H2 protects H9c2 cells from hypoxia/reoxygenation injury by inhibiting the Wnt/CX3CR1 signaling pathway.

Myocardial ischemia-reperfusion injury is a severe cardiovascular disease, and its treatment and prevention are crucial for improving patient prognosis and reducing the economic burden. This study aimed to explore the impact of hydrogen (H2) on hypoxia/reoxygenation (H/R) injury in H9c2 cells (derived from rat embryonic heart tissue) induced by hydrogen peroxide (H2O2) and to elucidate its underlying mechanism. An H/R injury model was established in H9c2 cells via exposure to 15 μM H2O2 for 3 hours, followed by incubation in a 5% CO2 atmosphere at 37°C for 24 hours. Then, the cells were treated with H2 (50%) for 6, 12 or 24 hours. The results demonstrated that H9c2 cells exposed to H2O2 and subjected to H/R injury presented a marked decrease in the cell survival rate, accompanied by severe morphological alterations, such as curling and wrinkling, and elevated lactate dehydrogenase levels. Notably, H2 mitigated H/R injury induced by H2O2 in a time-dependent manner, improving the morphological damage observed in H9c2 cells and decreasing lactate dehydrogenase levels. Compared with the model group, treatment with H2 increased the activities of antioxidant enzymes, including catalase, superoxide dismutase, and glutathione peroxidase, while concurrently reducing the level of malondialdehyde, an indicator of cellular damage. Furthermore, H2 treatment downregulated the expression of inflammatory cytokines and inflammatory-related factors, specifically interleukin-6, high-mobility group box 1, tumor necrosis factor-alpha, and Toll-like receptor 4, in H9c2 cells post-H/R injury.
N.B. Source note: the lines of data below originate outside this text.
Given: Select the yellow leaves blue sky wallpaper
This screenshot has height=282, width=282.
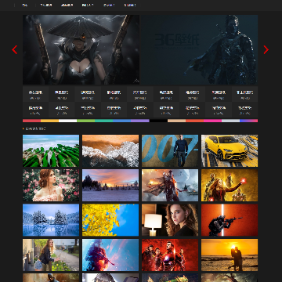Looking at the screenshot, I should (x=110, y=220).

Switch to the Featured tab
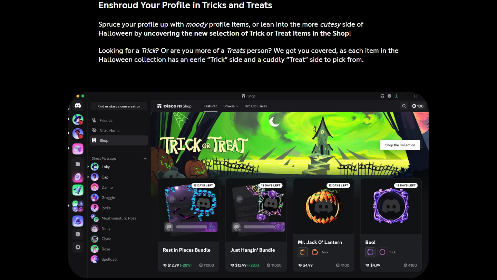[211, 106]
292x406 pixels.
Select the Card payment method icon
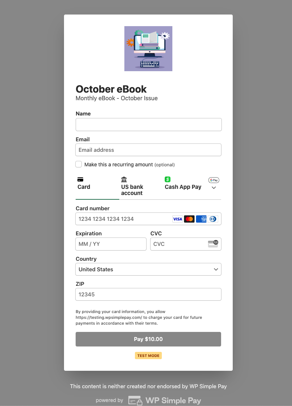[x=80, y=179]
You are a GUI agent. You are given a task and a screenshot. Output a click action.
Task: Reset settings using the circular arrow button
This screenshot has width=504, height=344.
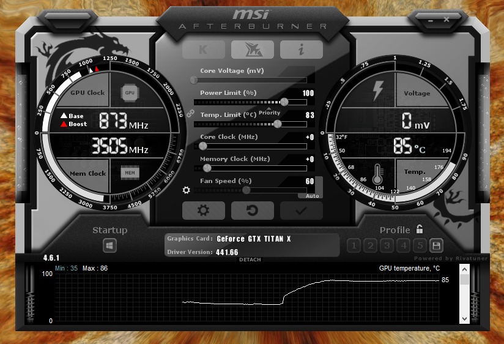coord(252,211)
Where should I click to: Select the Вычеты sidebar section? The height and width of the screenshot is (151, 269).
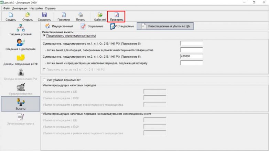(21, 104)
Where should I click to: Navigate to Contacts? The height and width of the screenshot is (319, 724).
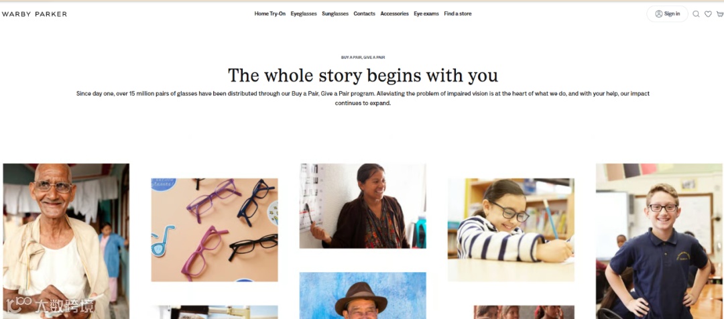point(364,14)
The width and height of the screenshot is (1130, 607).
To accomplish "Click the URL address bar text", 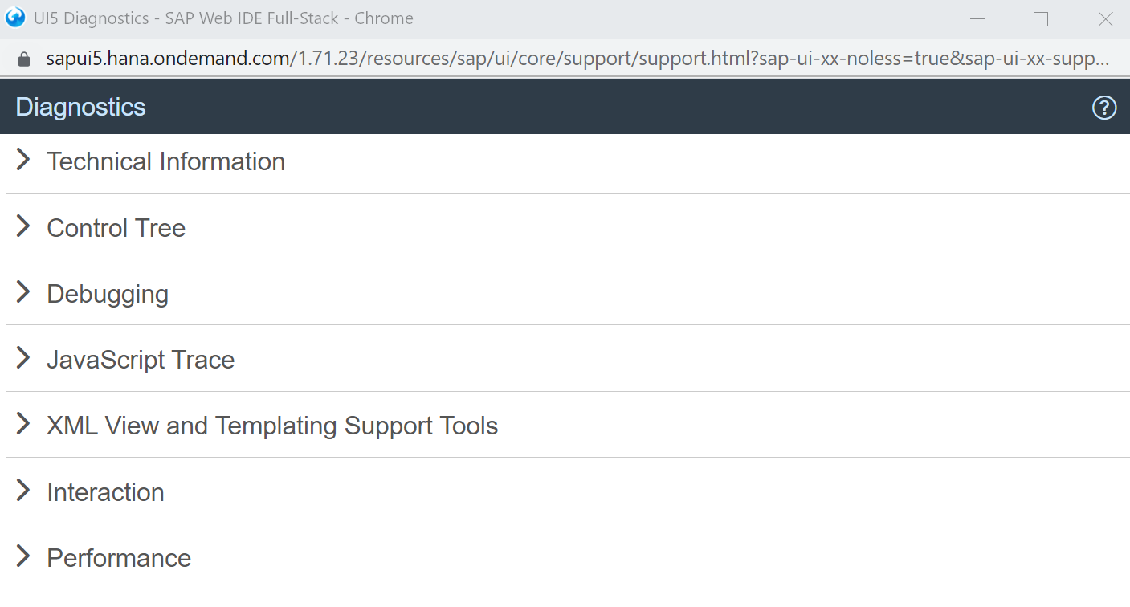I will (578, 59).
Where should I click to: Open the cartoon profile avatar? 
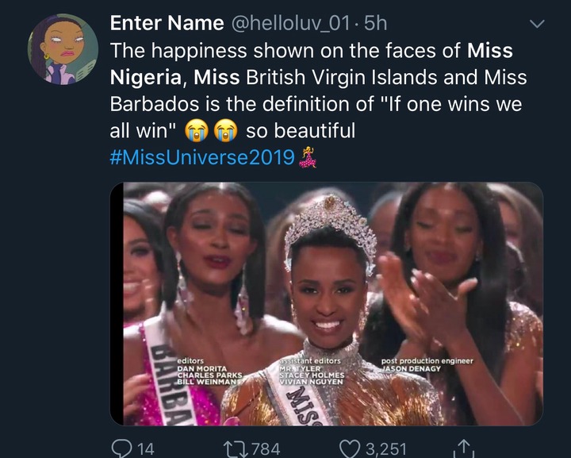pos(63,49)
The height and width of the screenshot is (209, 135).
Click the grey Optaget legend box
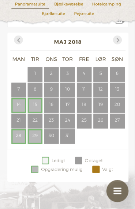pos(79,160)
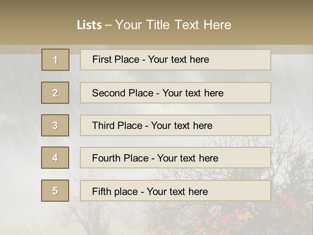This screenshot has width=313, height=235.
Task: Click the box labeled 3
Action: [x=55, y=125]
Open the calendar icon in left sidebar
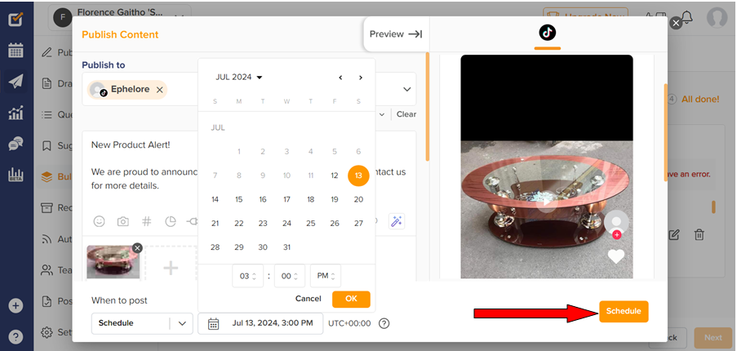The width and height of the screenshot is (737, 351). click(16, 51)
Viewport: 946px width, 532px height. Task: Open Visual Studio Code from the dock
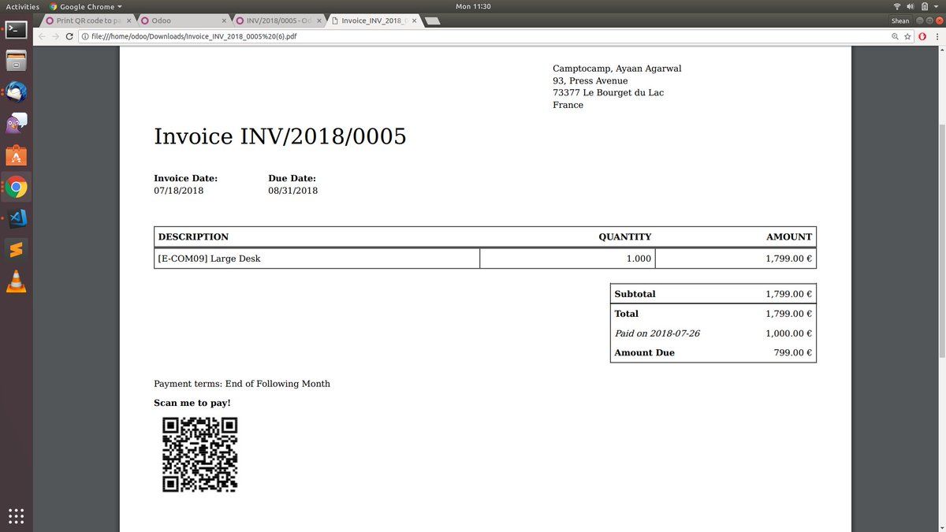(17, 218)
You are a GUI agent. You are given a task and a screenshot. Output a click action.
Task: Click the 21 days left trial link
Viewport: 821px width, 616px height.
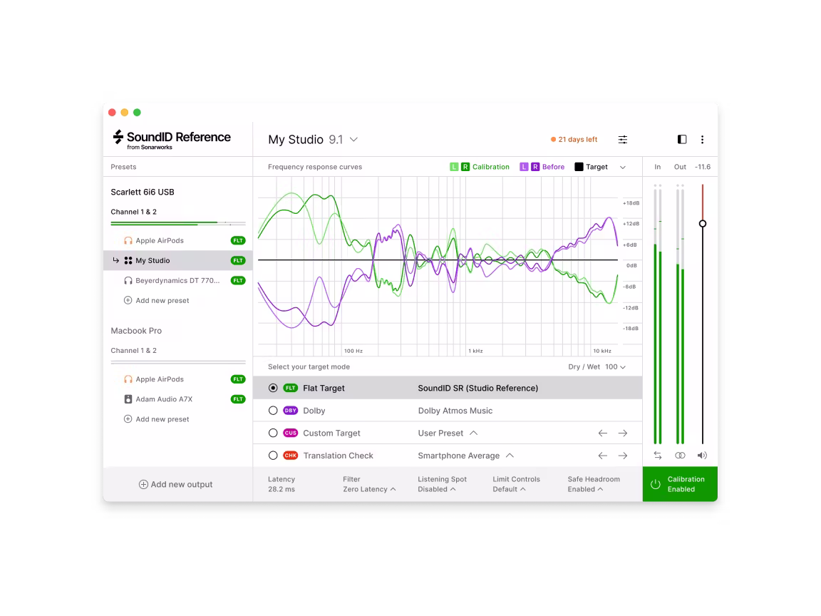coord(574,139)
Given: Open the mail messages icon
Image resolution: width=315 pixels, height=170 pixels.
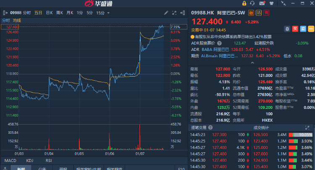Looking at the screenshot, I should (x=262, y=3).
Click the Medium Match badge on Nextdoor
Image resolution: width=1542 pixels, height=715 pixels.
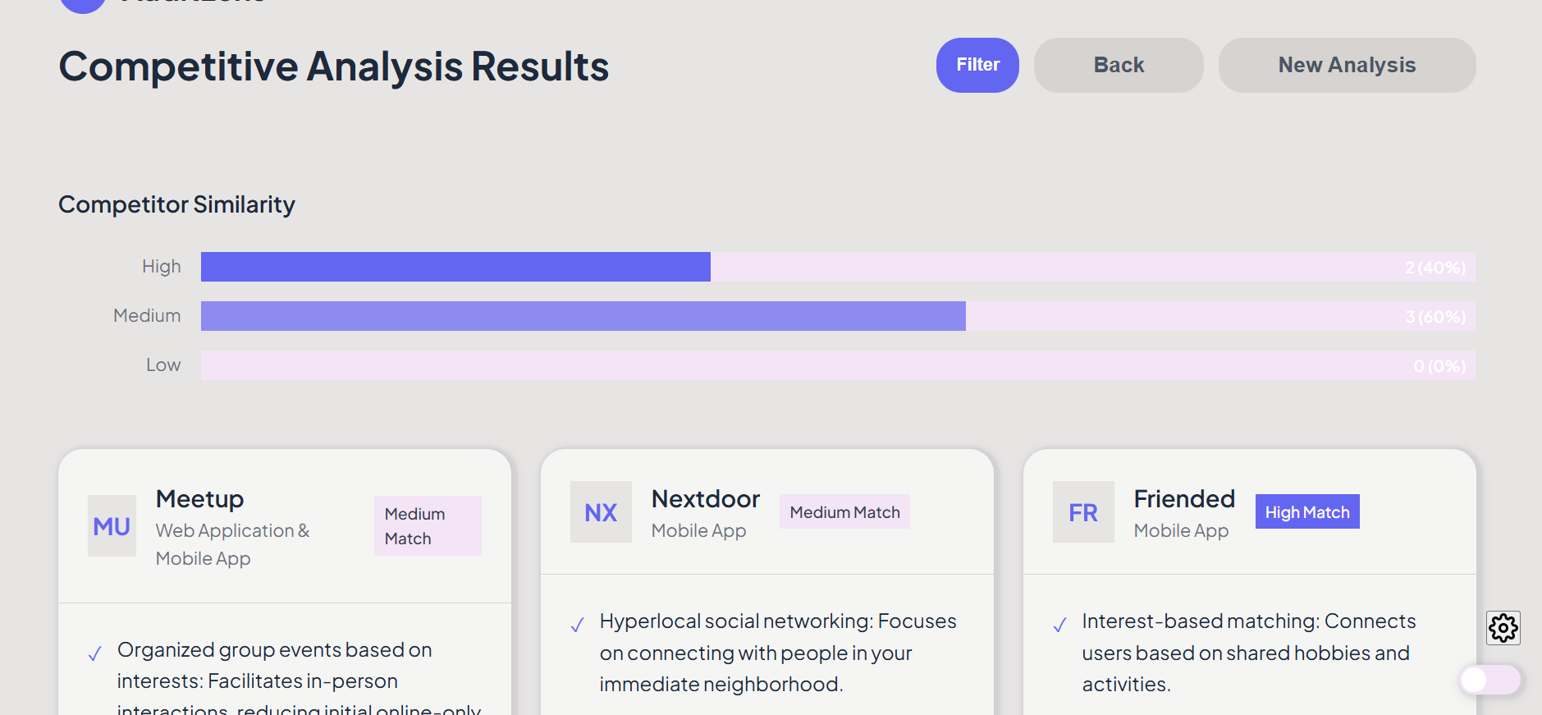(x=844, y=511)
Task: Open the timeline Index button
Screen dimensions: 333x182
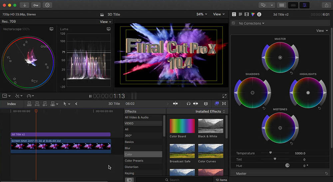Action: [12, 104]
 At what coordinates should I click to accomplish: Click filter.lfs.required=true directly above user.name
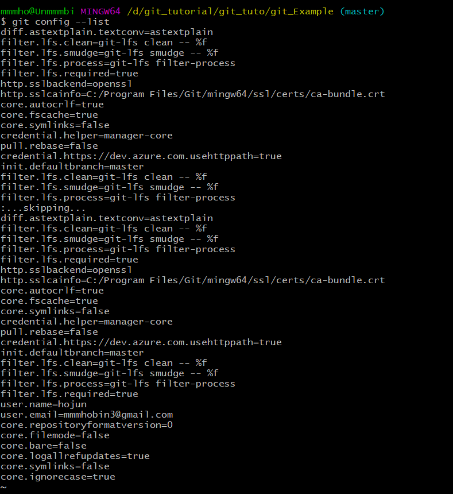(x=69, y=394)

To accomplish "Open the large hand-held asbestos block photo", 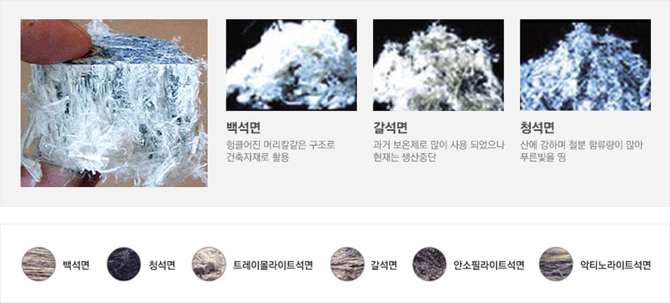I will click(x=114, y=103).
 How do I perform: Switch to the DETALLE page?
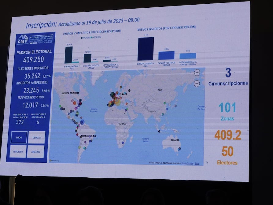(36, 137)
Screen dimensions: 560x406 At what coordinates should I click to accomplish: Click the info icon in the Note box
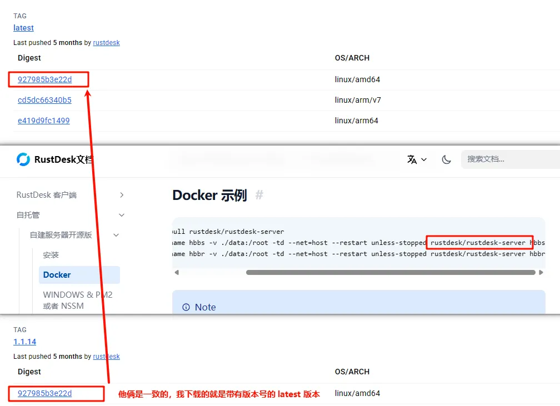[186, 307]
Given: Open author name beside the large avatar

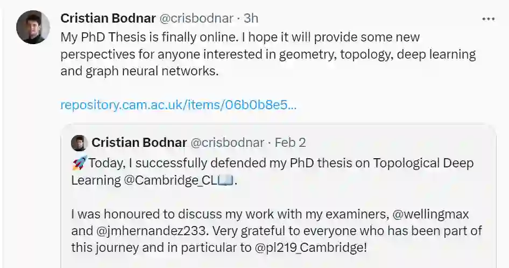Looking at the screenshot, I should pos(107,18).
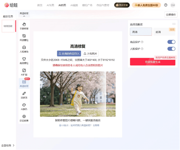Collapse the 高清修复 tool list chevron
This screenshot has height=150, width=180.
(x=24, y=16)
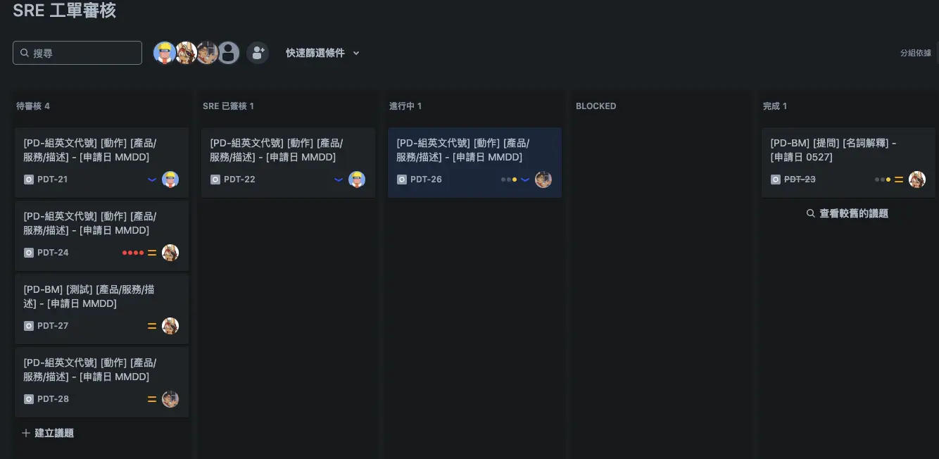Click the add people icon
The image size is (939, 459).
pos(258,53)
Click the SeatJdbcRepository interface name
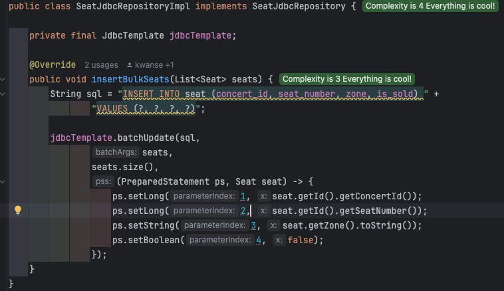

Furthermore, H2 treatment resulted in a marked decrease in the expression levels of proteins associated with the Wnt/C-X3-C-motif receptor 1 signaling pathway, such as β-catenin, glycogen synthase kinase-3 beta, adenomatous polyposis coli, and Wnt and C-X3-C-motif receptor 1. This observation suggests a potential mechanism for its protective effects against H/R injury. Therefore, H2 exerts a protective effect against H/R injury in H9c2 cells induced by H2O2, potentially by inhibiting the activated Wnt/C-X3-C-motif receptor 1 signaling pathway. This inhibition, in turn, prevents the generation of oxidative stress, inflammatory cytokines, and inflammation-associated factors.